Marshall Cutler e Helen Calista Bell Culter

Marshall Cutler era giunto a Firenze con la moglie Helen Calista Bell, della quale si sarebbe persa memoria, se il suo nome non fosse stato legato alla collezione di samplers, o imparaticci, cioè gli esercizi di ricamo destinati all’educazione femminile o all’avviamento al lavoro, custodita oggi in parte al Museo di Casa Davanzati di Firenze* e in parte al Museum of International Folk Art di Santa Fe, New Mexico. Sebbene poco ci sia stato possibile ricostruire sui Cutler, bostoniani di nascita e fiorentini d’adozione, la loro ampia collezione di imparaticci, che annovera esemplari realizzati tra la fine del Seicento e la fine dell’Ottocento, tra Europa e America, è specchio di quell’interesse verso questo genere “minore” della produzione tessile che accomunò molti, e soprattutto molte signore dell’alta società, da una parte e dall’altra dell’Oceano Atlantico. Le trame tra Italia e America sul filo del collezionismo di antichi tessuti, ricami e merletti si intessevano infatti alacremente anche nei palazzi e nelle dimore fiorentine, dove certamente ebbe accesso Elisa Ricci, la quale andò cercando e scegliendo gli esempi migliori “fra i tesori ignorati che giacciono nel buio delle sacrestie e nei gelosi scrigni delle dame e dei raccoglitori”, talvolta riuscendo a ottenere una fotografia appena prima che questi pregiati oggetti lasciassero l’Italia per andare a incrementare le raccolte d’Oltreoceano. La figlia Lezlie con il marito Carlo Matteo Girard (Girard Foundation) donarono una parte di sampler della collezione alla Croce Rossa di Firenze di questi, nel 1972 lo Stato Italiano ne acquistò 97. Nel 1976 la Croce Rossa fece una piccola mostra con i 39 che erano rimasti, poi acquistati nel 1986 dalla Cassa di Risparmio e ceduti in comodato al Museo di Casa Davanzati.

 

 

Dallay Amilcare

Dallay Amilcare era un mercante d’arte e in vent’anni raccolse una notevole collezione di manufatti sardi comprendente filets, buratti e lini sfilati. La sua importante collezione si trova al Museo Nazionale G.A. Sanna a Sassari.

 

 

Geneviève Garvan Brady

 

Set da pranzo in pizzo filet color ecru, composto da un runner e dodici tablettes. Il disegno è composto da medaglioni con soggetti leggendari come satiri, sirene, teste di delfini e fogliame incorniciati da volute rinascimentali, il bordo è smerlato. Lunghezza del runner è 2 iarde.

 

 

Pregiato lino ad intaglio e runner in pizzo di Burano Point de Venise Fascia perimetrale e smerlo vandycato di finissimo punto di Venise che sviluppa cartigli fogliari di leoni rampanti e aquile, alternati a rami di ghiande e vasetti fiancheggiati da un porcospino e una lepre, il smerlo a coppie di unicorni, leoni e grifoni; racchiude riquadri alternati di punto di Venezia e di lino intaglio con inserti di pizzo di animali; intrecciato con il nome. Lunghezza, 1 iarda e 31 pollici: larghezza, 24 pollici.

== ISTRUZIONI ESERCIZIO ==
Continua il brano sui collezionisti di ricami e merletti, riprendendo dopo la sua ultima frase.

== RECORD FORNITI ==
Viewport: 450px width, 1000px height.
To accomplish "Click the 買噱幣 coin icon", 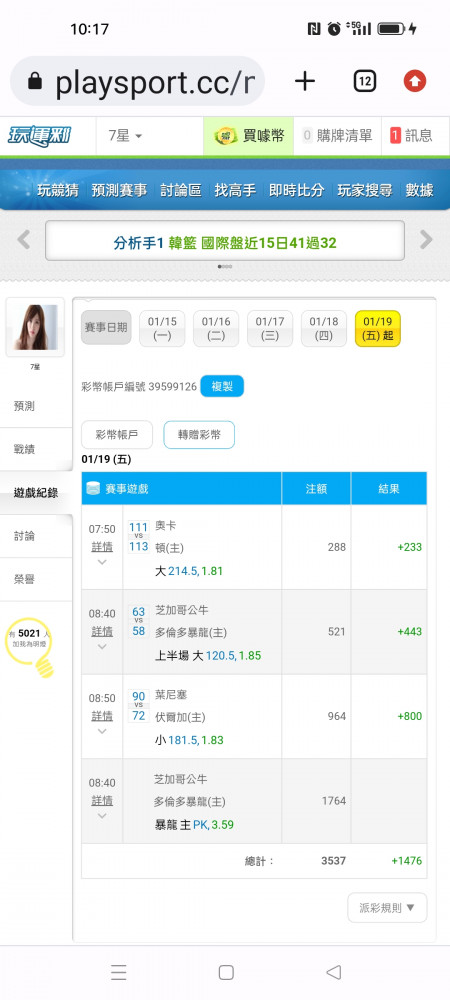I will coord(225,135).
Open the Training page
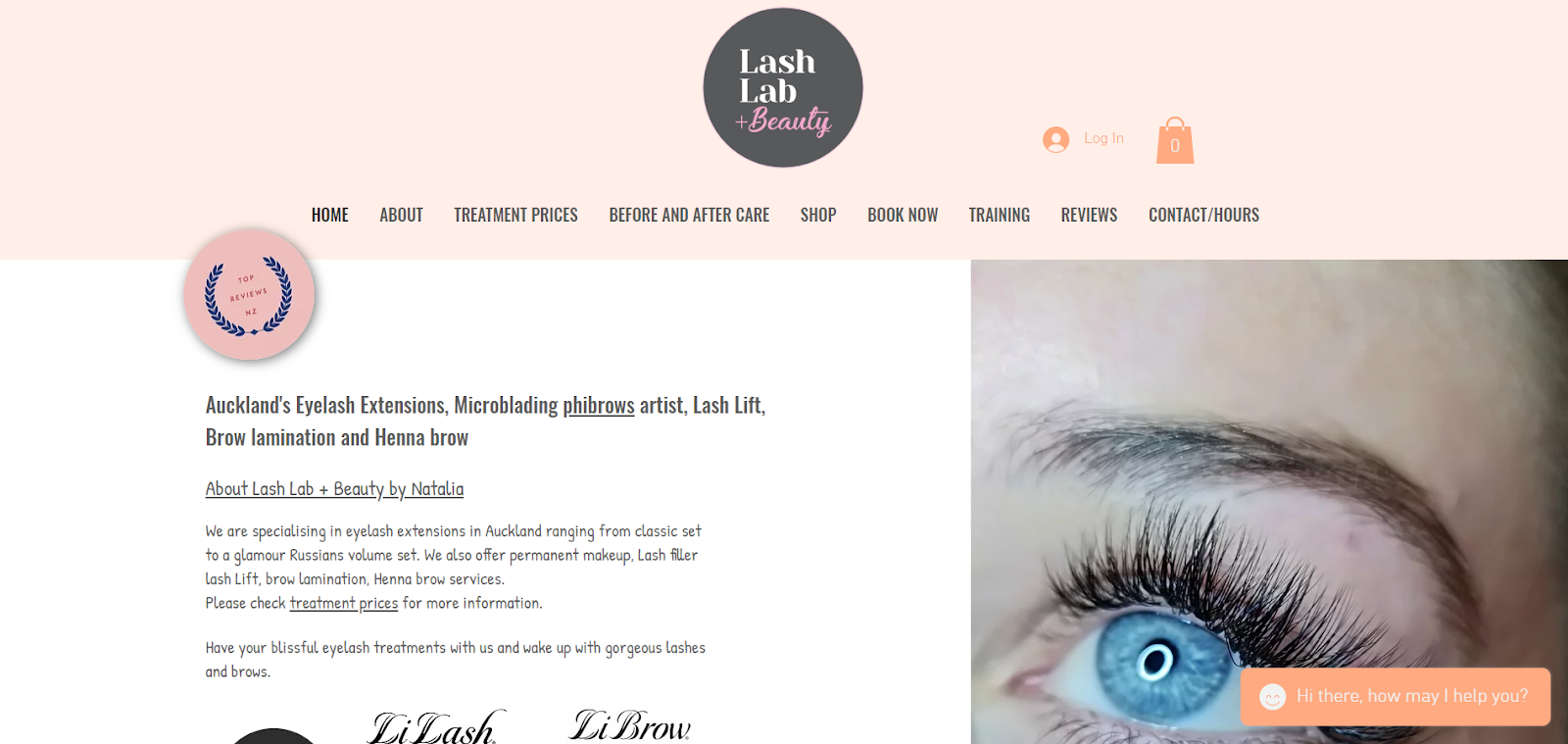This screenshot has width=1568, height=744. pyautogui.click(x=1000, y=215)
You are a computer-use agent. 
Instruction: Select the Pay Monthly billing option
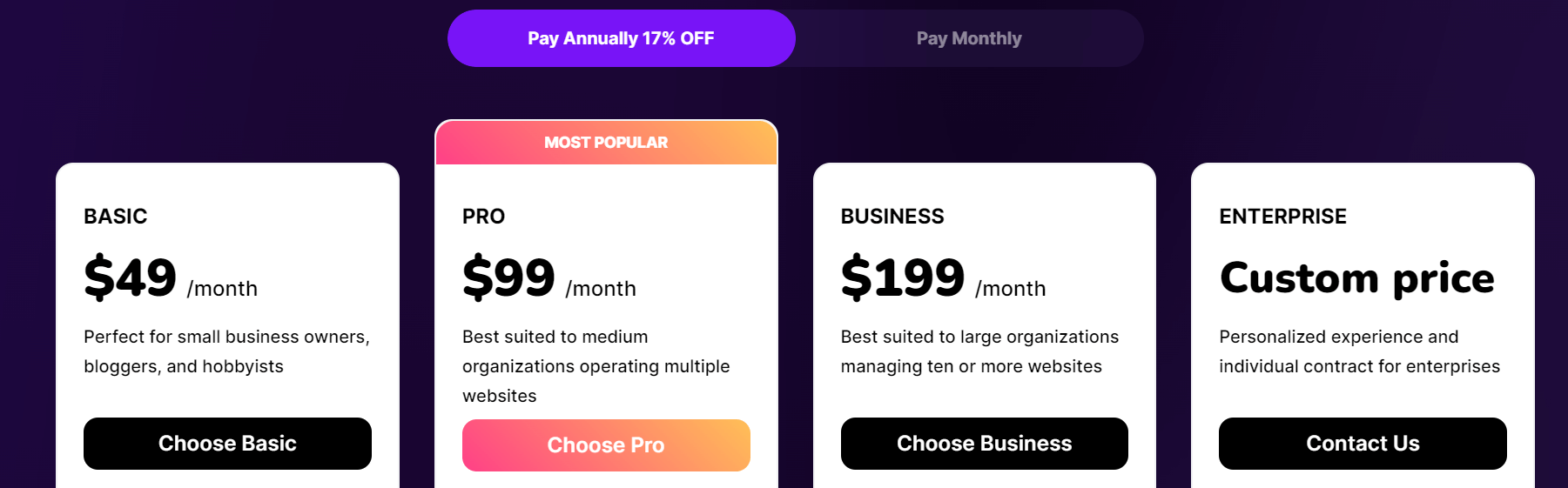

== SOLUZIONE ==
 

Tovaglia ovale in lino, filet e pizzo di Burano con ampio bordo in filet smerlato che sviluppa volute di foglie, gigli, putti e uccelli; la parte central è in lino con ricami floreali e scorrimenti a intaglio, incastonato con medaglioni di putti a filet e pizzo di Burano e un giovani fanciulli che raccolgono l'uva.

 

https://archive.org/details/unset00amer_44/page/n14/mode/1up?q=Genevi%C3%A8ve+Garvan+Brady+lace

http://www.marianiforos.com/lace233detail.html

 

Maria Margaret Pollen

 

Maria Margaret Pollen collezionava antichi merletti, ventagli e vetri inglesi del XVIII secolo. Attribuì il suo particolare interesse per i tessuti alla sua amica, la signora Bury Palliser, scrittrice d'arte ed esperta di merletti, che le regalò uno dei suoi primi "esemplari" nel 1862. Le collezioni di Maria Margaret furono esposte durante la sua vita al South Kensington Museum, dove suo marito era dal 1863 Assistente Custode, all' Esposizione franco-britannica del 1908 e all' Esposizione Giappone-Britannica del 1910.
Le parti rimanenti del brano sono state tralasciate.